O público de Curitiba pode encontrar, durante o mês de junho, nas praças Osório e Santos Andrade as já tradicionais Feiras de Inverno. As barracas trazem aos visitantes comidas típicas – brasileiras e estrangeiras –, produtos artesanais, objetos de decoração e artigos de Festa Junina.
Promovidas pelo Instituto Municipal de Turismo com apoio da Secretaria do Abastecimento, as feiras atraem curitibanos e turistas. Casal de Itu, município do estado de São Paulo, Orlei e Cristina contam que já haviam vindo a Curitiba durante a lua-de-mel, mas nunca tinham estado na Feira de Inverno. “O nosso hotel nos avisou que estava acontecendo essa feira e resolvemos vir conferir. Lá em Itu não tem feira assim”, conta Orlei.
Os produtos artesanais vão de cachecóis e tocas a chocolates eróticos, passando por tapetes, quadros e brinquedos. As voluntárias do Programa Comunidade Escola, da Secretaria Municipal de Educação, senhoras que ensinam mães de alunos da rede pública a fazerem artesanato, explicam que estavam lá desde às 9h da manhã. “Somos em 36 e cada dia quatro ficam aqui o dia todo, é bem cansativo”, conta Lúcia Ayabe. O cansaço, porém, não impede que ela e outros tantos vendedores de outras barraquinhas passem o dia dividindo o tempo entre as vendas e a produção de mais peças.
O paulista Ronaldo Araújo Resende descobriu a feira por acaso e ficou encantando com o trabalho das senhoras. Deslumbra-se com uma passadeira de crochê, que Dona Lúcia faz questão de colocar no chão, pois fica com “outro visual”. E explica ainda que é possível usar dos dois lados. “Se fica sujo de um lado, é só virar e usar o outro!”, comenta orgulhosa.
Comidas típicas atraem público
A grande atração da feira são, entretanto, as barracas de comidas típicas, situadas no meio da praça. O grupo de amigas Luana, Renata e Fabíola não se importou de entrar na imensa fila da barraca belga, que serve waffles com sorvete. Fila esta, aliás, que competia em tamanho com a da barraca italiana Mensa e Sputini. As meninas recomendam o lanche e afirmam “vale a pena esperar na fila”.
Espalhadas pelo coração da praça também podem ser encontradas iguarias árabes, chilenas, polonesas, bolivianas, japonesas, suíças, francesas e indianas. Para quem prefere um prato nacional, o leque de escolhas não é menor: comida indígena, gaúcha, do litoral, mineira, baiana e amazonense, isso sem falar na barraca do Pastel do Fofo, bem de frente para o Pastel da Gina.

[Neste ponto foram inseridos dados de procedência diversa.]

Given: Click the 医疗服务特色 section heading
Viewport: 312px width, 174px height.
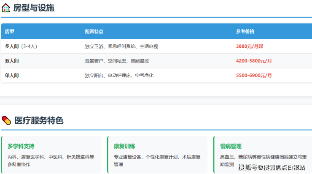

Iguarias próprias dessa época do ano também não faltam. São cinco as barracas que vendem pinhão, pamonha, quentão e outros pratos juninos. A mais antiga é a do senhor Aroldo Cruz, que, ao som de música caipira, vende há 20 anos quentão com gemada, receita sua. “Tem que cozinhar o pinhão com sal quando é para consumo rápido”, faz questão de explicar entre um cliente e outro.
E nem os donos das barraquinhas “fixas” – aquelas independentes da Feira de Inverno – se sentem prejudicados. O movimento na barraca de cachorro-quente até aumenta, segundo o dono, e a venda da barraca vizinha, de tapiocas, não diminui, pois “o produto é diferenciado”.